While he was not the friendliest person around, he made a point to be at the very least, someone honest, with a sense of humility, of knowing how to treat others. By all means, a monster that had seemingly defected from villainy was not going to be easily greeted, even if it was something difficult to come to. Both for the defector and the people who had to live with a neighbour that seemed more than a little quirky.

For the first few months, it seemed fine. He would take care of some menial labour, cooperate whenever it was in his hand and continue on. His mindset would be a simple one: if he is able to do things that alleviate the life of others, does it not make sense to do so, without expecting retribution? That in itself, to do good, is a fair reward. Although it does align with the goal of making his life an easier one: someone who acts almost servile, politely, makes for an unfair target, regardless of what they may be like.

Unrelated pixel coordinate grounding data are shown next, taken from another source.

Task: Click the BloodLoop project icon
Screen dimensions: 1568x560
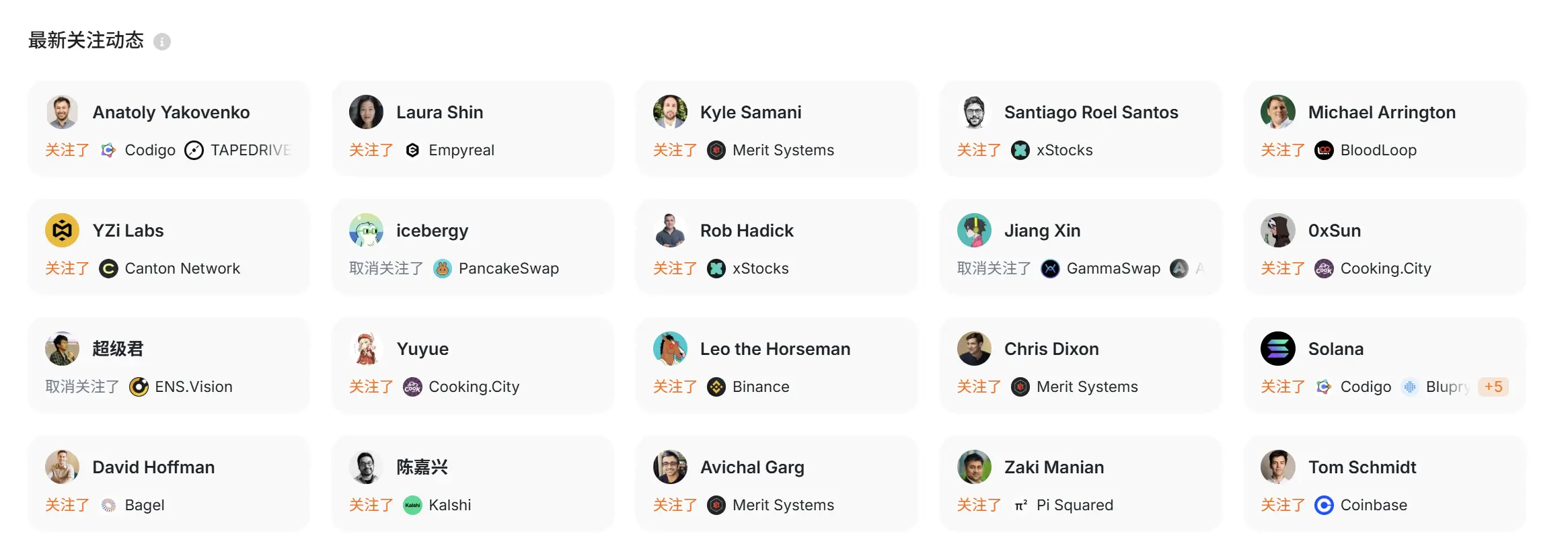Action: point(1323,150)
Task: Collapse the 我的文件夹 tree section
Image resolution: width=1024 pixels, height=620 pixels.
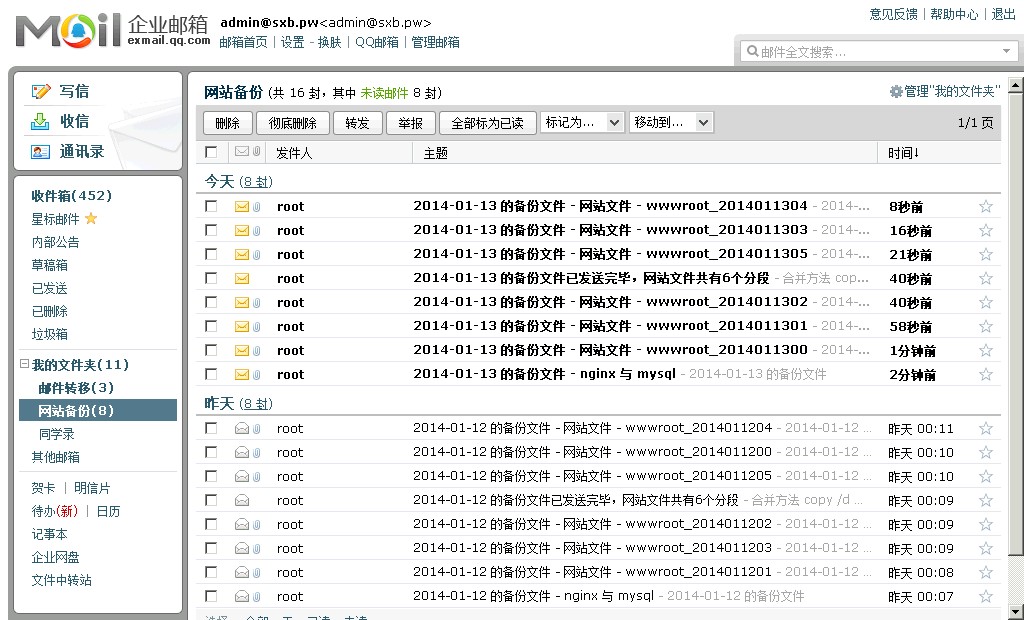Action: 24,365
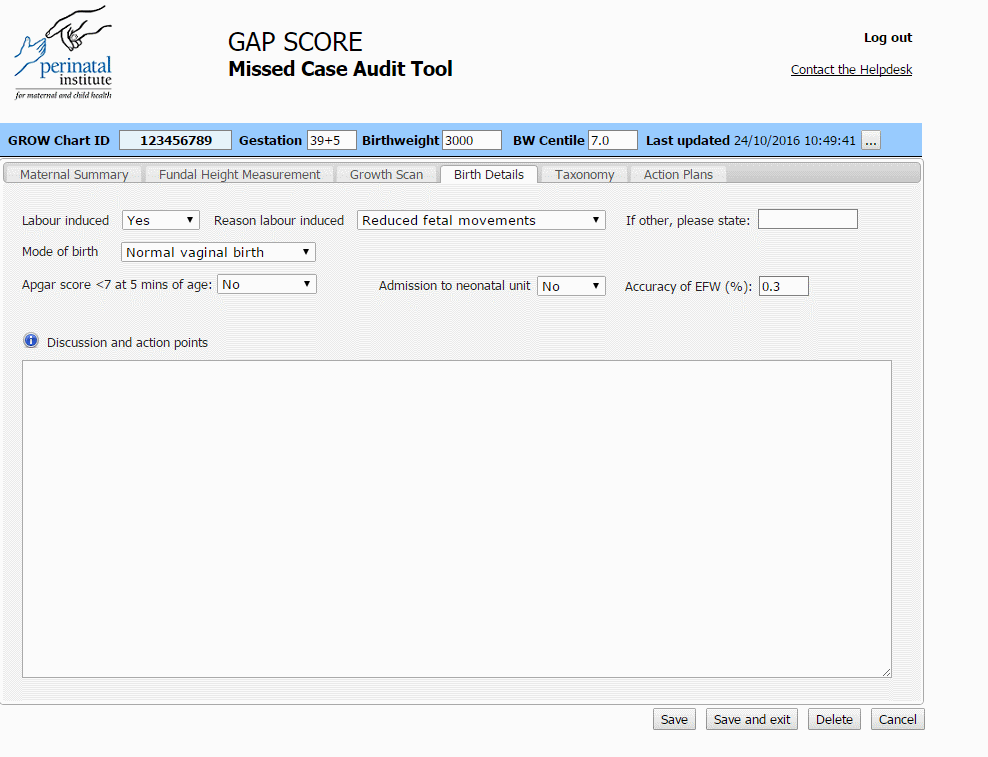Open the ellipsis button next to Last updated
This screenshot has height=757, width=988.
click(x=870, y=140)
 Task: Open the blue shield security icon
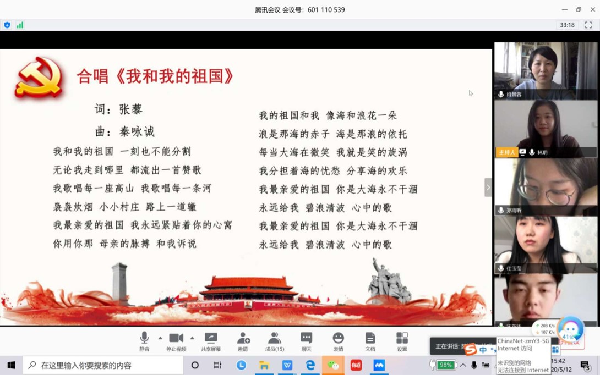click(7, 25)
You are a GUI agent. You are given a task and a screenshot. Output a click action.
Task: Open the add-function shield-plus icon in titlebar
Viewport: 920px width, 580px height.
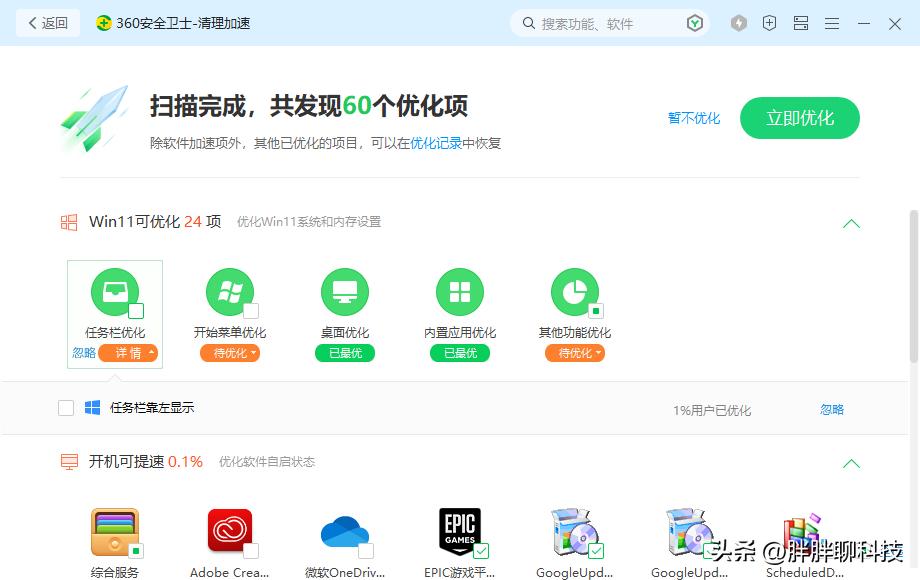pyautogui.click(x=769, y=22)
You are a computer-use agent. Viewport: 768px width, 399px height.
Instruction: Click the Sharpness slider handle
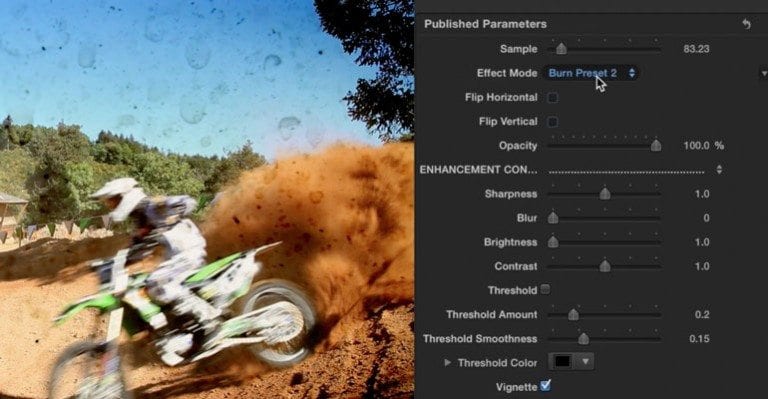[x=605, y=193]
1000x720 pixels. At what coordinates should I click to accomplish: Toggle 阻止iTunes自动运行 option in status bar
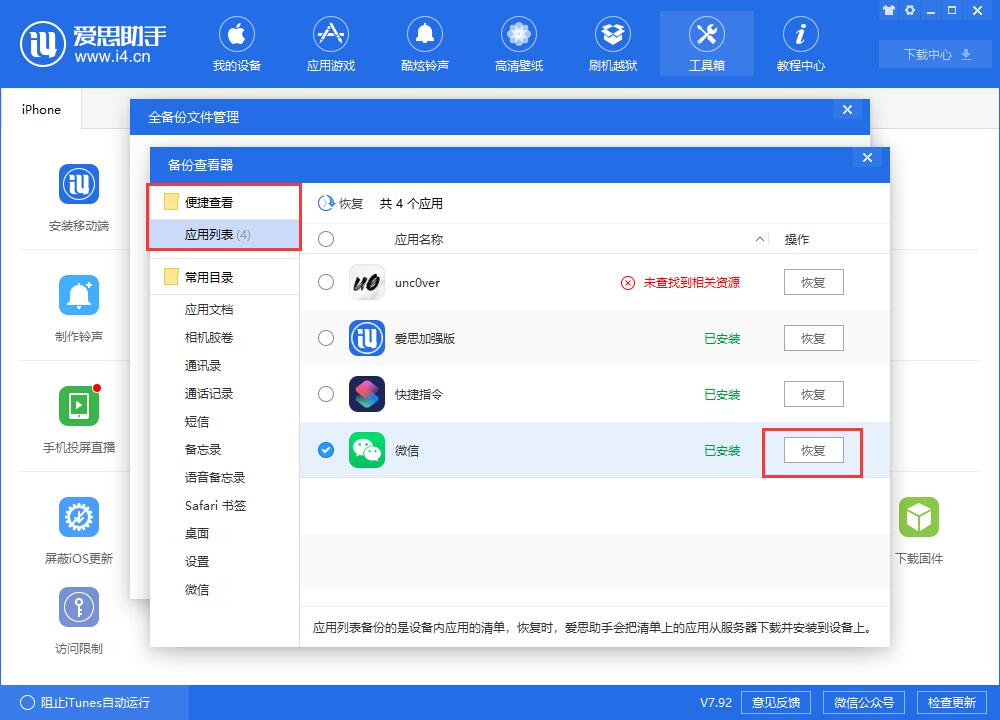[27, 702]
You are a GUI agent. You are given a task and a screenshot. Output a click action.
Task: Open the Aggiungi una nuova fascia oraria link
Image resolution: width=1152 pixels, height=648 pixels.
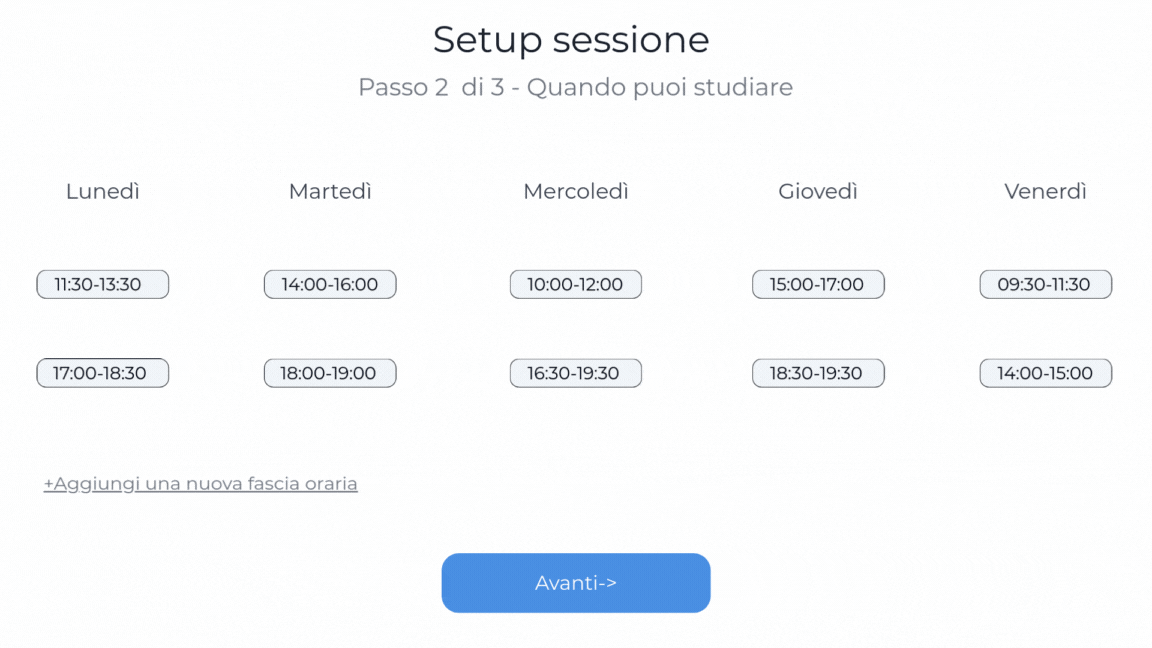(x=200, y=484)
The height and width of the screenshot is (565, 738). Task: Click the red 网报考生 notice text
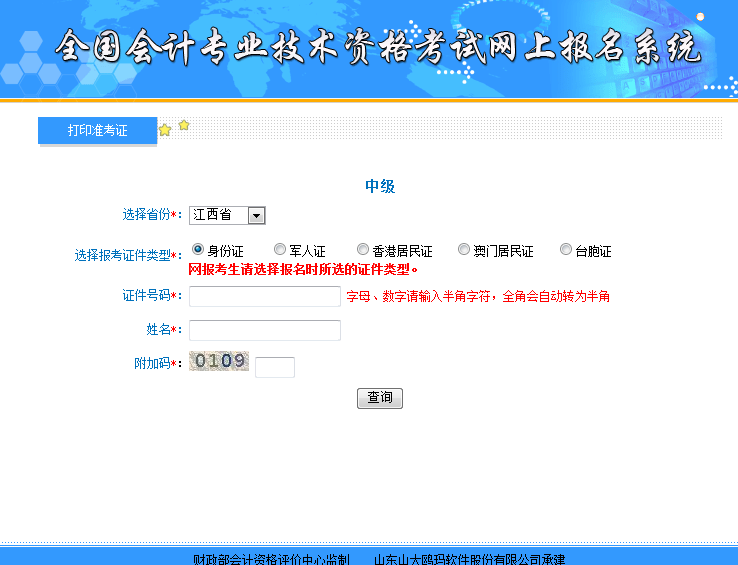click(303, 269)
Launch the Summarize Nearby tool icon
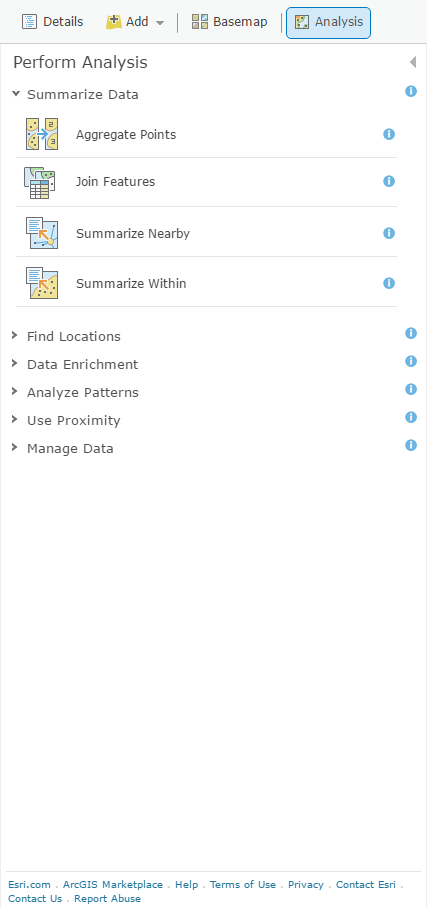427x908 pixels. click(42, 233)
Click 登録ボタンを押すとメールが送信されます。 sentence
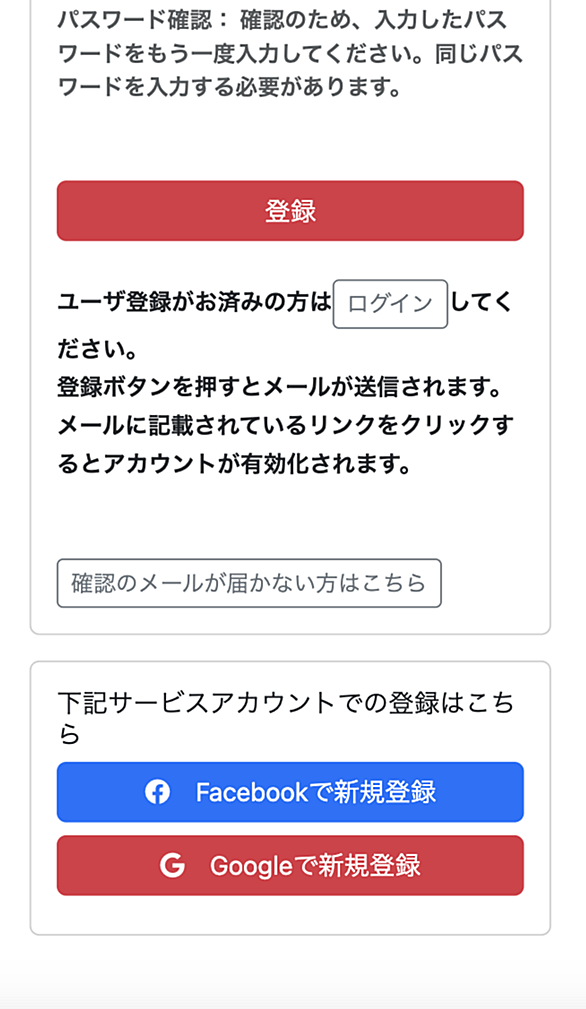586x1009 pixels. [280, 387]
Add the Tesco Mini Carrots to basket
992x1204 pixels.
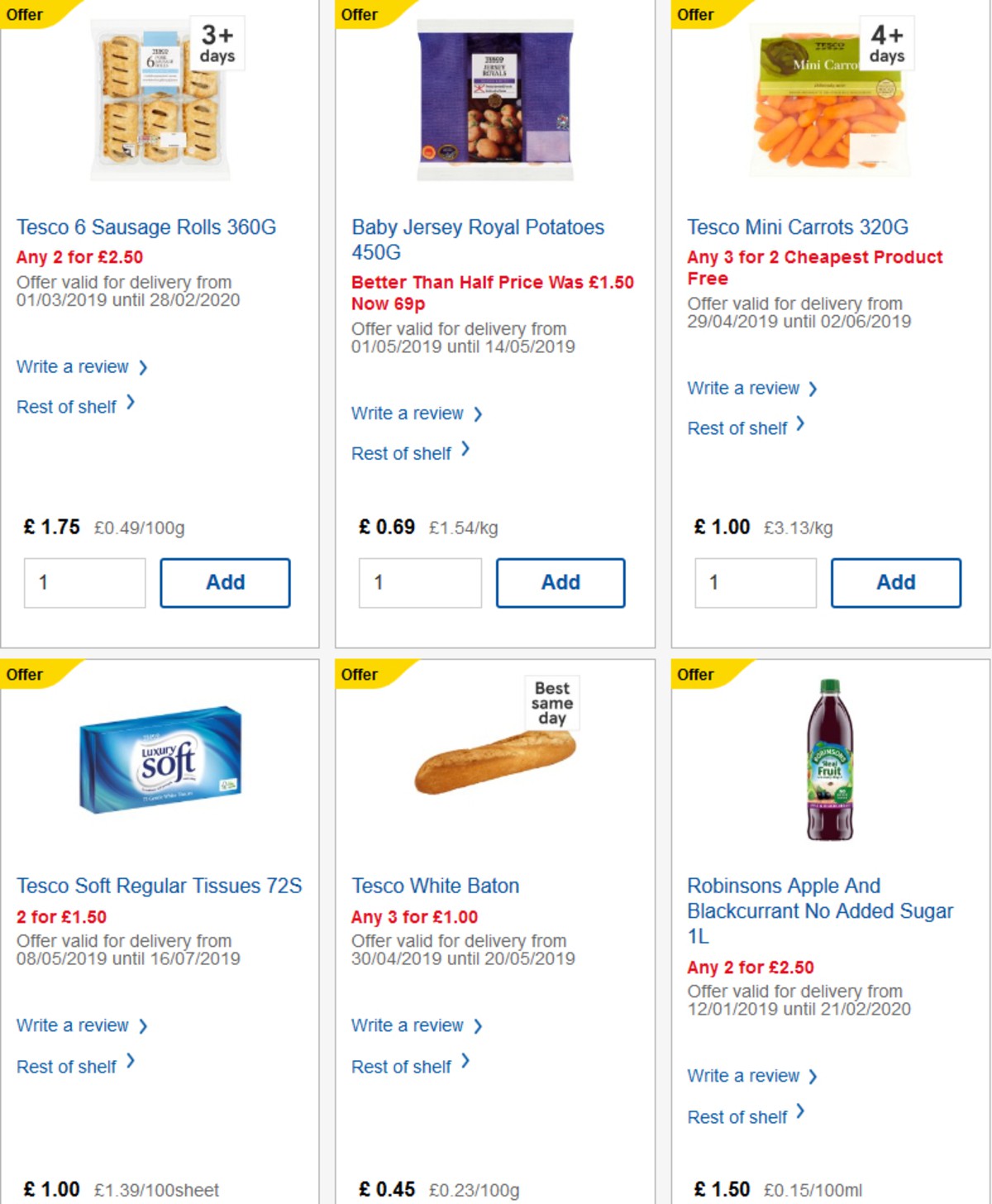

Or so it should have been, until one day, after coming back from hunting, he found himself chased off Kakariko with pitchforks and torches on hand. Something about this being predictable, how he'd been a liar... That made no sense in his rigid mind. He had upheld his own opinions constantly and never acted beyond his firm principles. By the time he'd made it to the camping site he'd built on the graveyard, the realisation hit harder. A canvas lean-to tent, a fire pit and a few of his personal items were either in disarray, burnt or simply torn.

People should consider breaking down when such a thing happens: he's had to fight his way to get back: break someone, or rather multiple someone's arms just to get through and push others away. He didn't enjoy any of it, but it had to be done for his own well-being. As soon as he senses there is no longer a mob on his behind, his right hand goes to where it must: to his sword. Even if he isn't preparing for violence, he has come to notice he does this when he's either in deep thought or... Just at any other time, too.

"Good grief." He shakes his head as his shoulders slump. The sun will set soon and looking for both somewhere safe and assess what belongings of his can be preserved will prove to be a pain he has no interest in subjecting himself to. He was about to crouch, when he noticed someone else's footsteps: heavier than his. Ah, it's that guy again. His former captain, apparently. So was the hierarchy between those two, although Kael stopped considering him anything but an equal the moment they parted. "..."
There's not so much as an acknowledgement. He knows he is here, why should he then call it out? It would be wasteful.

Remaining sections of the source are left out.